MarketWatch of the Wall Street Journal reported that the number of college students seeking counseling and financial support is on the rise this fall.
This is a disturbing trend that could continue to increase as college costs rise, unemployment among recent college graduates remains high, and students enter the job market financially illiterate.
“ComPsych Corp., Chicago, the provider of employee-assistance programs gets about 150,000 calls a year from people in the 18- to 24-year-old age group.
“A growing number of students are worried about student loans, and many are getting less financial support from parents, says a ComPsych spokeswoman. More of the calls have an overtone of crisis, compared with the past: while students three years ago used to call about college planning, saving and budgeting, more calls now are about debt and bad credit histories, according to ComPsych data,” notes the article’s author.
College students are already burdened with important life decisions like choosing a major. Adding financial stress to the anxiety of choosing the right college major increases the risk of depression, anxiety and stress.
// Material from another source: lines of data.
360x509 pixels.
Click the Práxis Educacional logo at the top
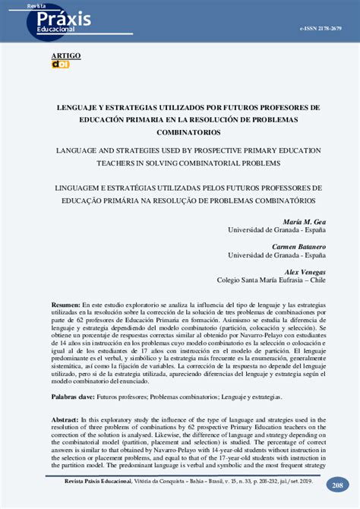pyautogui.click(x=61, y=21)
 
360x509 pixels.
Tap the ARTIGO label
pyautogui.click(x=65, y=56)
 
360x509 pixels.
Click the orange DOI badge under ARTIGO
pyautogui.click(x=60, y=65)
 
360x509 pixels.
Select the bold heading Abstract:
pyautogui.click(x=65, y=419)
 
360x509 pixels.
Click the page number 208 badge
pyautogui.click(x=336, y=484)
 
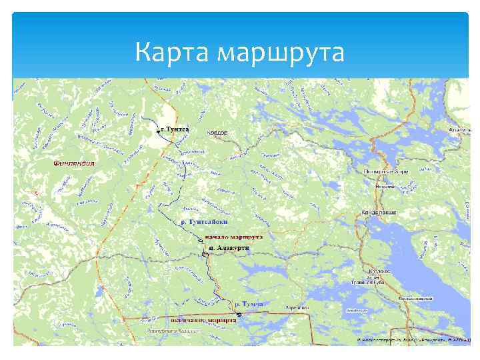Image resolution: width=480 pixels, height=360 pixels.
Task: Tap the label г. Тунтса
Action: point(175,129)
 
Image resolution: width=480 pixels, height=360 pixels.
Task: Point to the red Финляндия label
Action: point(74,163)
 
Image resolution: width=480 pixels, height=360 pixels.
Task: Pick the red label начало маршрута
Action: point(233,237)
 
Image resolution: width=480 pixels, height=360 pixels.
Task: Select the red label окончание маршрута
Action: point(203,319)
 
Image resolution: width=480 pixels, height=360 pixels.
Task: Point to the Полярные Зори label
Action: point(386,171)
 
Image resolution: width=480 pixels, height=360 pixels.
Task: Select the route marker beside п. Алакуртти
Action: point(205,253)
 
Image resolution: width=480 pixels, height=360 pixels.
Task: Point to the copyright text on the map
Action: point(413,340)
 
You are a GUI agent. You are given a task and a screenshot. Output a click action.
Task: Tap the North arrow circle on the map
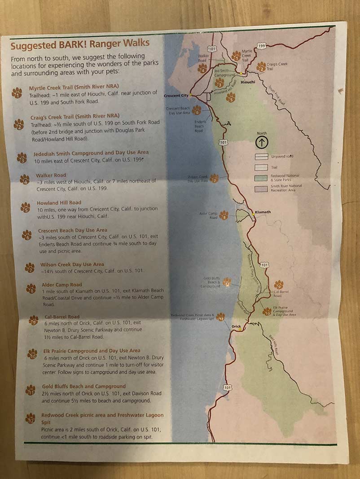coord(262,142)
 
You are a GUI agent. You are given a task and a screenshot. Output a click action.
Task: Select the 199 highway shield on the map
coord(262,45)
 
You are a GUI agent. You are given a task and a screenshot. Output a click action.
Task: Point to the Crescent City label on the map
coord(176,96)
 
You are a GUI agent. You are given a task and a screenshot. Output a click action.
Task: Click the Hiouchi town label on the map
coord(248,82)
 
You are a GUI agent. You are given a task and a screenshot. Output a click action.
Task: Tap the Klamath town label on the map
coord(263,212)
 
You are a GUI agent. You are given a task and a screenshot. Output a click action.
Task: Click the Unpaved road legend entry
coord(282,157)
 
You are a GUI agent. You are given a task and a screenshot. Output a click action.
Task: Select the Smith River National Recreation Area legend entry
coord(286,188)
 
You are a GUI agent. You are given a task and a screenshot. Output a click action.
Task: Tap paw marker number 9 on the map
coord(278,285)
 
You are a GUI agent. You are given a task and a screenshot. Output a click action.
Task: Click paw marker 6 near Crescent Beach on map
coord(196,110)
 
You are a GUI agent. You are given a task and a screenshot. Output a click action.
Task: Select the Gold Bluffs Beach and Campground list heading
coord(83,386)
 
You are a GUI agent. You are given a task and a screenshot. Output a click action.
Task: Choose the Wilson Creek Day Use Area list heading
coord(72,264)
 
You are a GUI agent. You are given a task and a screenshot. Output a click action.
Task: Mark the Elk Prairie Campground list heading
coord(91,351)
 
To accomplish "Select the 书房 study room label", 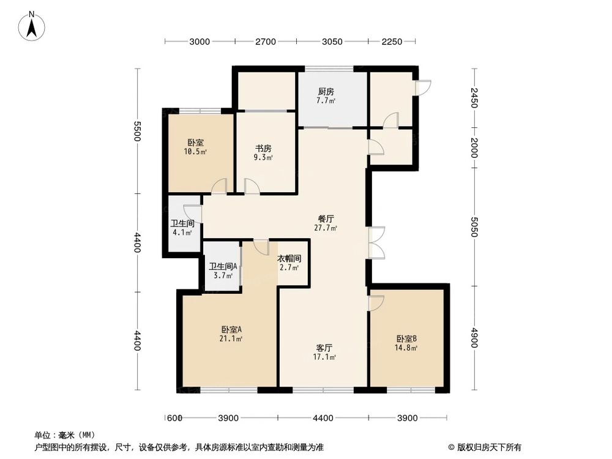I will pyautogui.click(x=263, y=152).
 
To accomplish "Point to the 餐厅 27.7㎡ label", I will pyautogui.click(x=326, y=223).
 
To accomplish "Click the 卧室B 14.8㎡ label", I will pyautogui.click(x=406, y=343).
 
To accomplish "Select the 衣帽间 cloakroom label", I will pyautogui.click(x=288, y=263).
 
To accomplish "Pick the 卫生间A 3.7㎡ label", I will pyautogui.click(x=223, y=271).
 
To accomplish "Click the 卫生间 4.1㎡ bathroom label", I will pyautogui.click(x=182, y=228).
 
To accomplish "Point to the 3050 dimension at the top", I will pyautogui.click(x=332, y=42).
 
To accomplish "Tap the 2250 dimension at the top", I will pyautogui.click(x=391, y=42).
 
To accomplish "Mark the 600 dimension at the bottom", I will pyautogui.click(x=175, y=418).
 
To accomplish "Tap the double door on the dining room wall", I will pyautogui.click(x=376, y=242).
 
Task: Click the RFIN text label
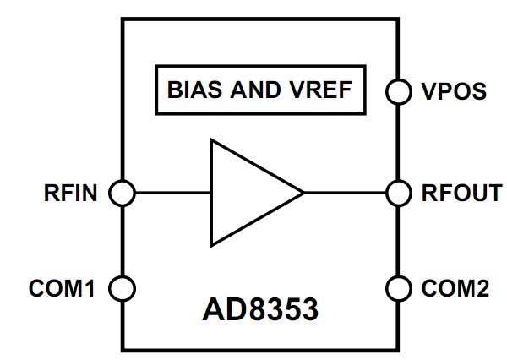[x=70, y=194]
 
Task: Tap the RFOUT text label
[x=461, y=194]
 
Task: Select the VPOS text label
[x=454, y=91]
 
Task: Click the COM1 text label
[x=62, y=288]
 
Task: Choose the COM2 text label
[x=455, y=288]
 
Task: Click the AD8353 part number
[x=260, y=309]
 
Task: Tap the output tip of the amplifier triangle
[x=304, y=194]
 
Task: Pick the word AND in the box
[x=255, y=90]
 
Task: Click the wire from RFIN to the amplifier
[x=173, y=194]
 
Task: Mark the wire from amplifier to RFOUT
[x=345, y=194]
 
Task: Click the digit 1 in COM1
[x=90, y=288]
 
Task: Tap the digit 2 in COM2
[x=482, y=288]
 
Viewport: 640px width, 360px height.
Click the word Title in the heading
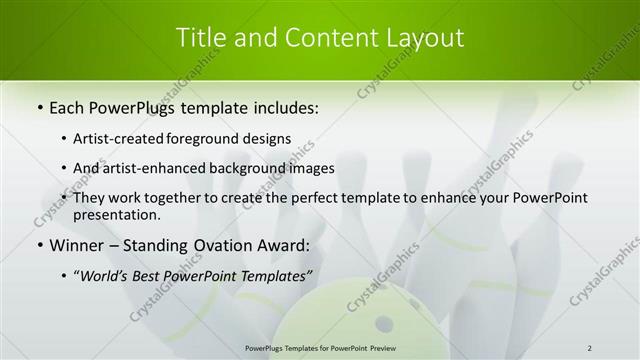pos(201,38)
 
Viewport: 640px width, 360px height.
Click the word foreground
pos(212,138)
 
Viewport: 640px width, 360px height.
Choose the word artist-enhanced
pos(154,168)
Many students turn to unhealthy coping mechanisms.
The article notes,
“Depression, anxiety and stress typically rise when teens enter college, and the risk is highest among students who try to cope in unhealthy ways, such as abusing cigarettes, alcohol, or drugs (think “Animal House”); denying they have any problems, or blaming themselves for their difficulties, according to a University of Kentucky study published earlier this year in the journal Issues in Mental Health Nursing.”
Students who discover their passions and purpose and become financially literate avoid the stress associated with selecting the right college major paying for it all. The keys to a relatively stress-free college experience are knowing your passions and purpose as well as becoming financially literate.